Starting Point: The Workflows

Please see the notes on SARS-CoV-2 sequence analysis for information on getting the workflows you need to analyse this data.

Exercise 1: Illumina Data

Import the Illumina data history. This has all the read data and the reference data prepared, ready for analysis.

Exercise 2: Nanopore Data

Import the Nanopore data history. This has the read data and reference data for the ONT analysis.

  1. In which file format were the initial input files?

  2. Why do we do quality trimming on Illumina read data?

  3. What does it mean if the symbol in the BED file is negative or positive for ARTIC v3 primers?

  4. For the Illumina samples, what do we do to the samples to make sure they were all grouped together?

  5. Name two reasons why grouping samples together are advantageous.

  6. Why are primer BED files needed when doing an amplicon sequencing analysis?

  7. Looking at the Quality Control Report in the Illumina samples, what does the cumulative genome coverage mean?

  8. Why do we do primer trimming and adapter trimming?

  9. Use the correct output file in the output of the Illumina workflow, to locate a variant in sample SRR11954075, at position 4. What was the reference allele and what was the variant/alternate allele. Can we trust that this is a variant?

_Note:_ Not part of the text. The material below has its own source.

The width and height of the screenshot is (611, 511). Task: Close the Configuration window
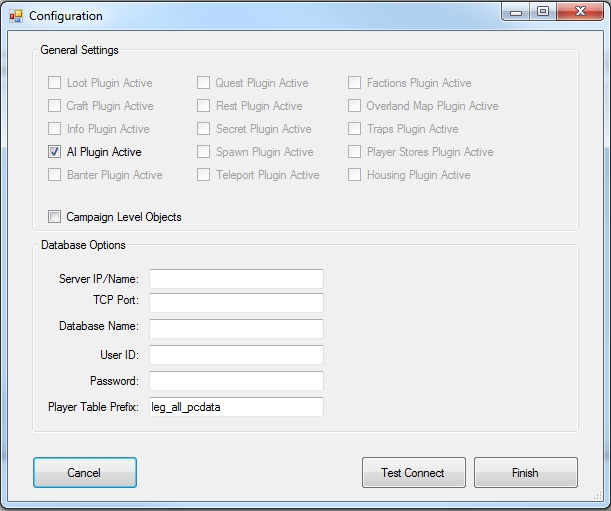pyautogui.click(x=579, y=13)
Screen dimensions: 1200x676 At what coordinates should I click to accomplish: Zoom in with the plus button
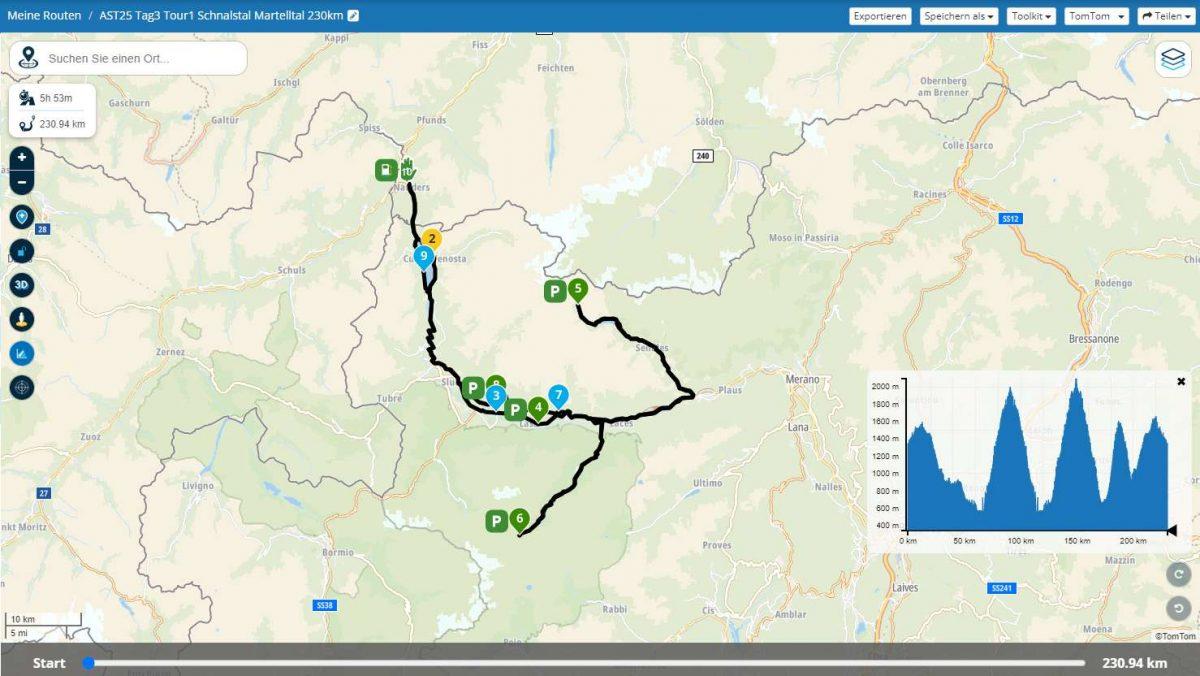point(22,157)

  10. Describe how you will go about uploading a dataset from a link?

  11. How would you run a workflow imported from the GA4GH TRS servers?

  12. How do you edit an imported workflow and change the parameters on one of the tools?

  13. What information do we find in a BAM file?

  14. What information do we get from aligning a read against a genome?

  15. How is a BAM file different to MAFFT output file?

  16. In what format is a genome consensus file?

  17. How is a BAM file different to MAFFT output file?

  18. If we look into a consensus file, what do we typically see inside?

  19. In what format is a consensus file?

  20. What is the average read lengths of your Nanopore sample SRR23801000 before filtering

  21. What percentage of reads had a quality score above 12 for sample SRR23800470 after filtering?

  22. Why do we need metadata for a phylogenetics tree?

  23. Name two types of phylogenetics tree formats. Hint: Look under Microreact -> Upload.

  24. What is the correct basic Bioinformatics pipeline for SARS CoV-2? a) Run Quality control on input files -> create an alignment -> trim your reads -> create a consensus file -> do variant calling -> build a phylogenetics tree b) Run Quality control on input files -> trim your reads -> create an alignment -> create a consensus file -> do variant calling -> build a phylogenetics tree c) Run Quality control on input files -> trim your reads -> create an alignment -> do variant calling -> create a consensus file -> build a phylogenetics tree

  25. What are the steps to sharing a workflow you created with a colleague?